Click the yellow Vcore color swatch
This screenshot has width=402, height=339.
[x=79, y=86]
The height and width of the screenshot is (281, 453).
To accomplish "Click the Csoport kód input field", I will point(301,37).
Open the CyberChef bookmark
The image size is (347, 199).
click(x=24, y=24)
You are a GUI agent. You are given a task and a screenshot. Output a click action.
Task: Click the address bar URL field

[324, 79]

* * *

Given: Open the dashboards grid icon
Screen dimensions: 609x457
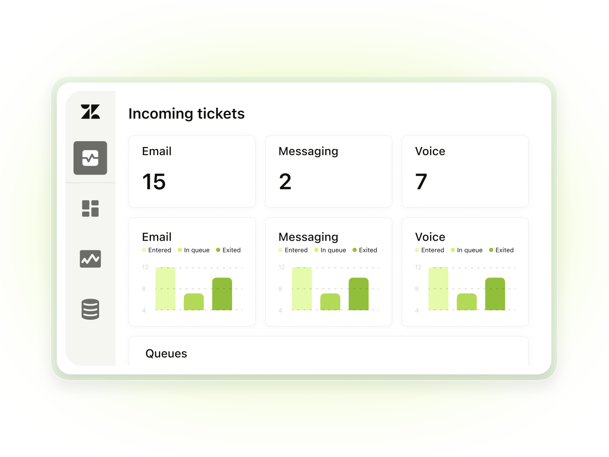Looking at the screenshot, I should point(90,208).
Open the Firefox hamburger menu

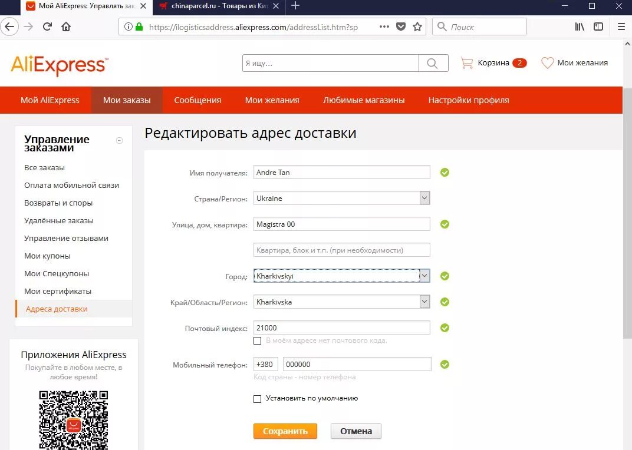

• _WORK ITEM_: Report every line of the data in which "Open" appears.

• _ANSWER TO THE EXERCISE_:
Open the CyberChef bookmark
Given: Open the dashboards grid icon
Open the Firefox hamburger menu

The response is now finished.